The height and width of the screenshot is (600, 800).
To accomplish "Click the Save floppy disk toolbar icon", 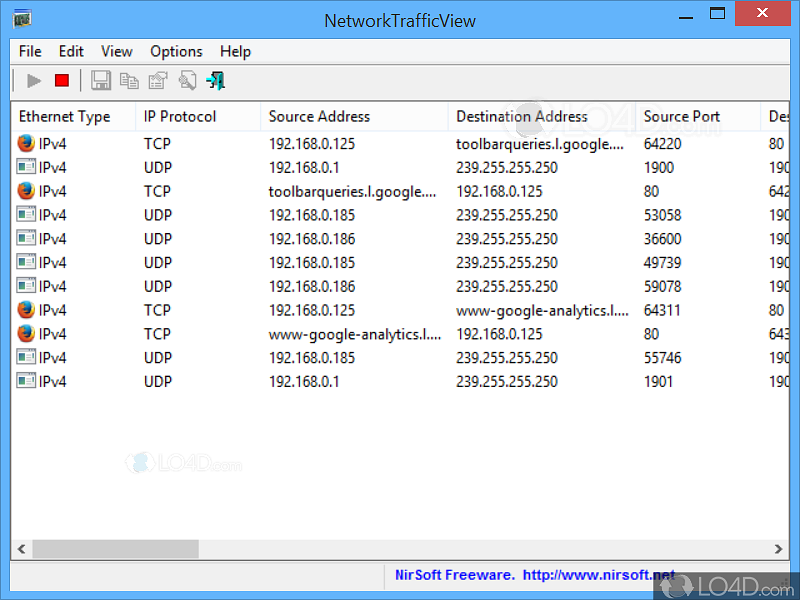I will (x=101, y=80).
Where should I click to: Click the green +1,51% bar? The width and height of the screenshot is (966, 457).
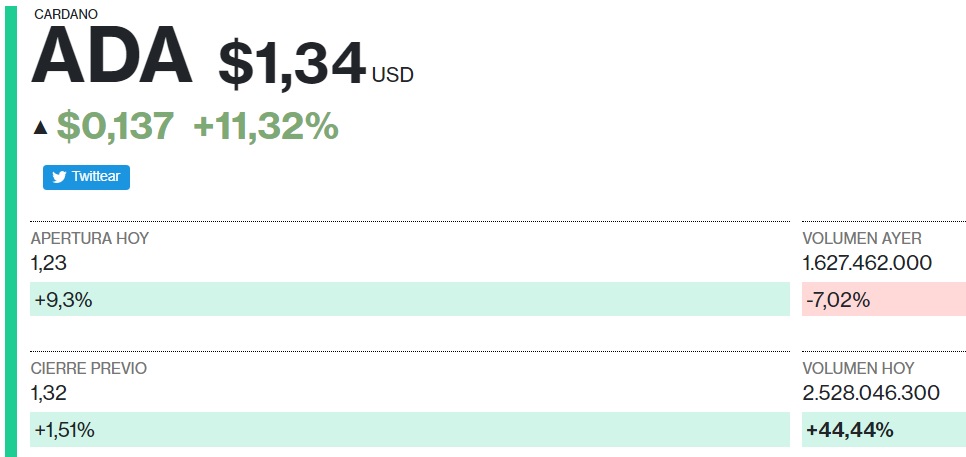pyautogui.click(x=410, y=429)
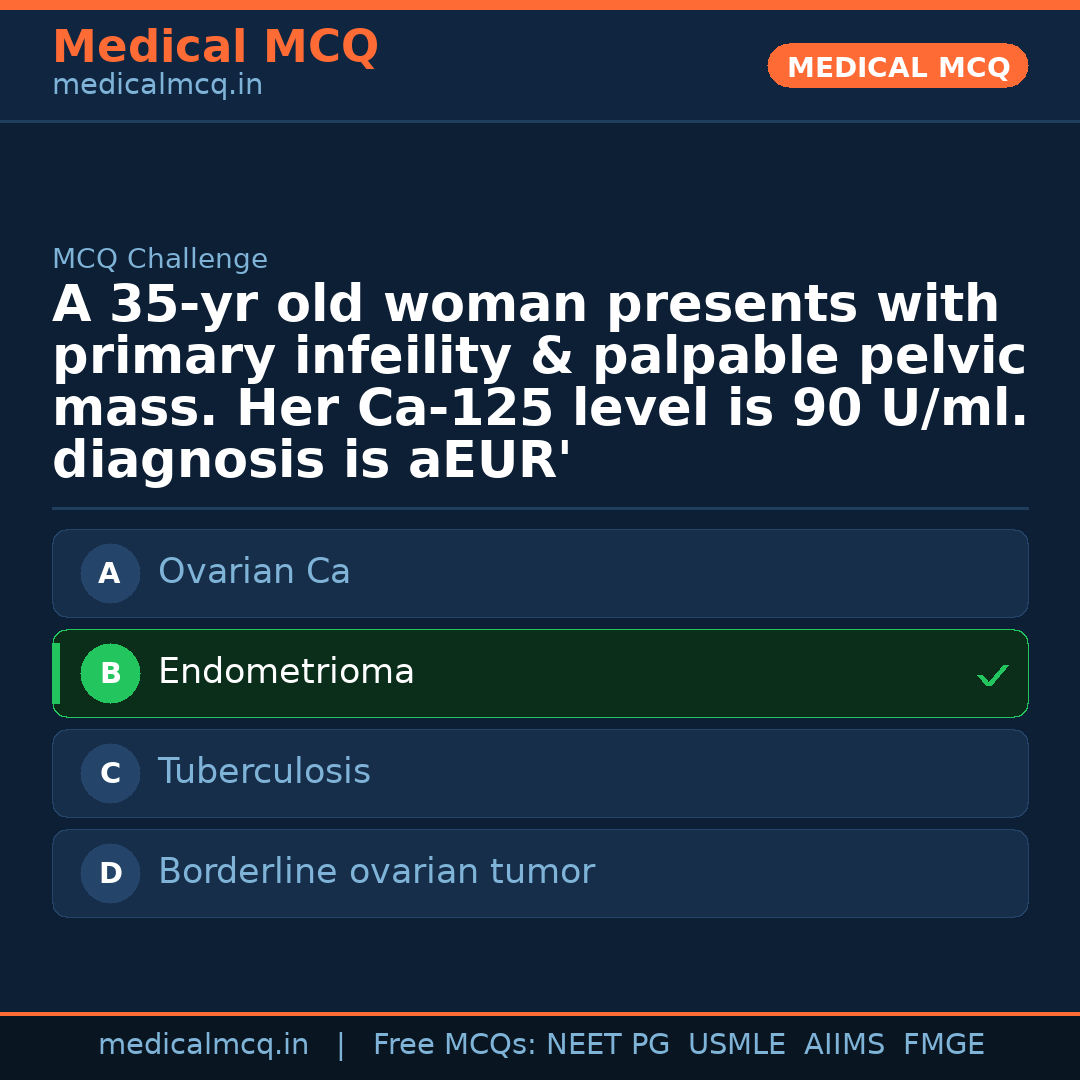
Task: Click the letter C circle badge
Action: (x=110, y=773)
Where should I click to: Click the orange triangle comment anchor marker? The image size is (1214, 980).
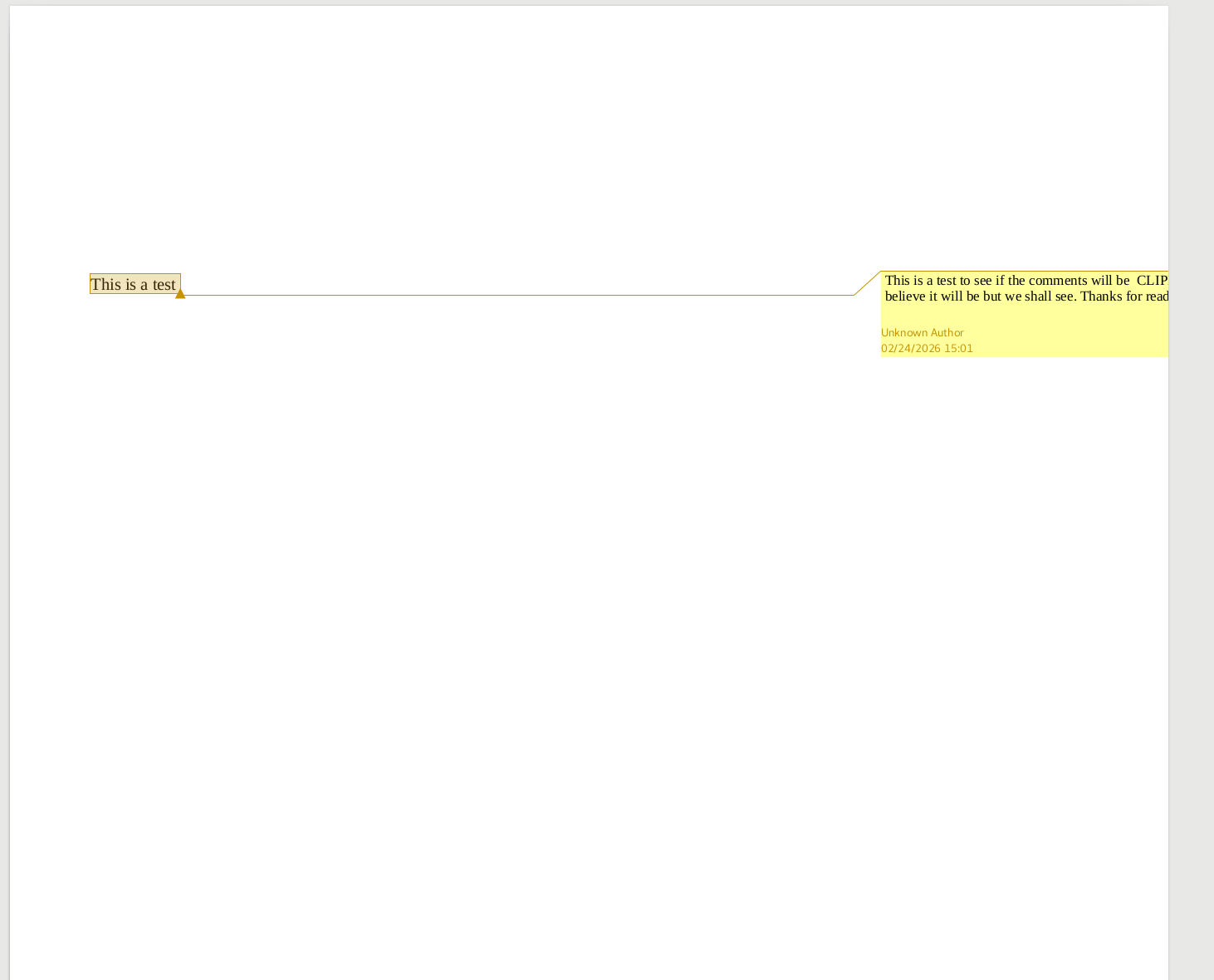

○ ○ ○ ○

EXERCISE DIRECTIONS =
Each line from the one that contains "Where should I click to: Click the green" through the end of the records should be restated exactly; include both end lines and leave any pictures out.

RESPONSE =
Where should I click to: Click the green +1,51% bar? The width and height of the screenshot is (966, 457).
pyautogui.click(x=410, y=429)
Task: Click the letter C circle badge
Action: (x=110, y=773)
Where should I click to: Click the orange triangle comment anchor marker? The image size is (1214, 980).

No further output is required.